*Aim of the exercise*:
Across the whole listing, copy out every line that includes the string "snuttjobbare".

'''

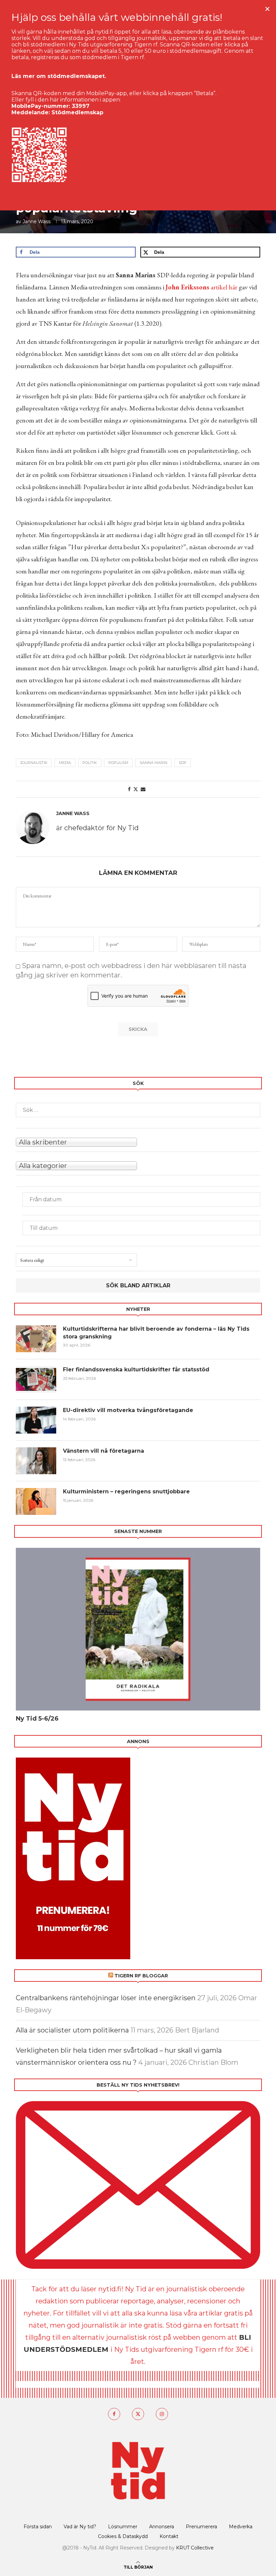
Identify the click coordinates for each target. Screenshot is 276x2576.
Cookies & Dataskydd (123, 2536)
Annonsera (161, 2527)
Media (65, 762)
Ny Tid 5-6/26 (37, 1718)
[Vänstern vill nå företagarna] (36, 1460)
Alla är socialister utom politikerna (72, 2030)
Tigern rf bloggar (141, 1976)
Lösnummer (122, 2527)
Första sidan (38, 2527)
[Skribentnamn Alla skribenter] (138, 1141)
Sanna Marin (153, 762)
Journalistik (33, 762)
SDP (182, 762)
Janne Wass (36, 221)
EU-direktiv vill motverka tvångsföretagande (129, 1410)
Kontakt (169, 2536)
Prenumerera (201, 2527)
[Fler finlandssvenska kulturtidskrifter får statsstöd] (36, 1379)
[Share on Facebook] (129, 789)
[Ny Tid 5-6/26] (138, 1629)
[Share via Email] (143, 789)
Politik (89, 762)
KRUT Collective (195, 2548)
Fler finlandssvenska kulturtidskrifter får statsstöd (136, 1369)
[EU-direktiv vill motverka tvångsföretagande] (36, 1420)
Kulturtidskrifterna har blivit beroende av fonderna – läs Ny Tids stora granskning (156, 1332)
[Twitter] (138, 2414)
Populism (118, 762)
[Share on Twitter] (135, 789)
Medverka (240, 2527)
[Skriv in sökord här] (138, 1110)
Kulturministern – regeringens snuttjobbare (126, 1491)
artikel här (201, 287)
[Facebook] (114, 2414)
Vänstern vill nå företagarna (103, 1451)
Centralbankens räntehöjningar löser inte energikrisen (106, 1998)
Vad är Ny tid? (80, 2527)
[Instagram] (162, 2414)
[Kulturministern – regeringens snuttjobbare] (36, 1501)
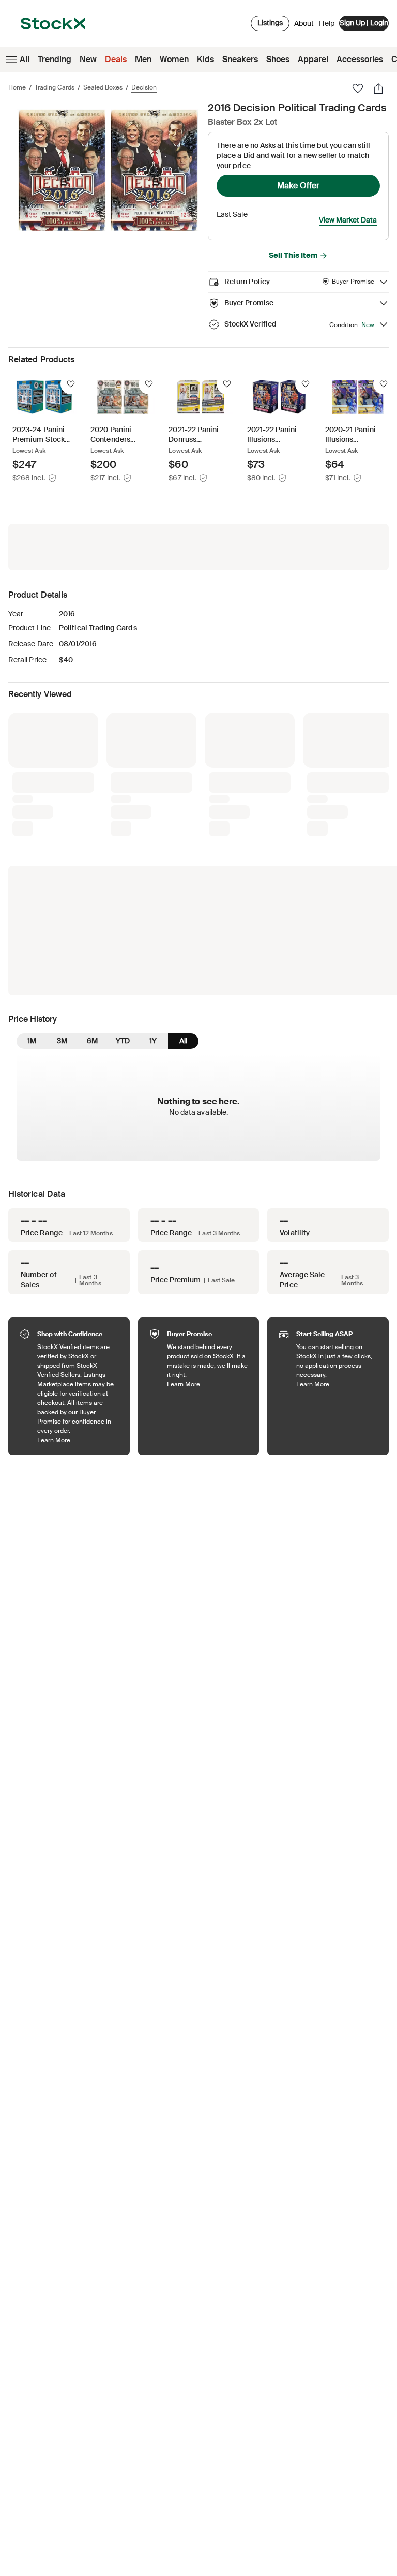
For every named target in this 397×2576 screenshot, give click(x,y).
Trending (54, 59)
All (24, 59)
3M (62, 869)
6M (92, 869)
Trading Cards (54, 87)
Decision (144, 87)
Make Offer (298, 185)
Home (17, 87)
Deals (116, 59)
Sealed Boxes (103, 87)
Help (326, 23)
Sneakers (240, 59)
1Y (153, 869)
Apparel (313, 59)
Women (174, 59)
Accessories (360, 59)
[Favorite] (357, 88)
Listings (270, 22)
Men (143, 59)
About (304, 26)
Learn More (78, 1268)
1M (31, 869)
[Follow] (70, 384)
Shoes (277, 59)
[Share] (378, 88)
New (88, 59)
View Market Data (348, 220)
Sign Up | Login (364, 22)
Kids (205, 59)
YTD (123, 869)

'''

*Output for this task*:
Kulturministern – regeringens snuttjobbare (126, 1491)
[Kulturministern – regeringens snuttjobbare] (36, 1501)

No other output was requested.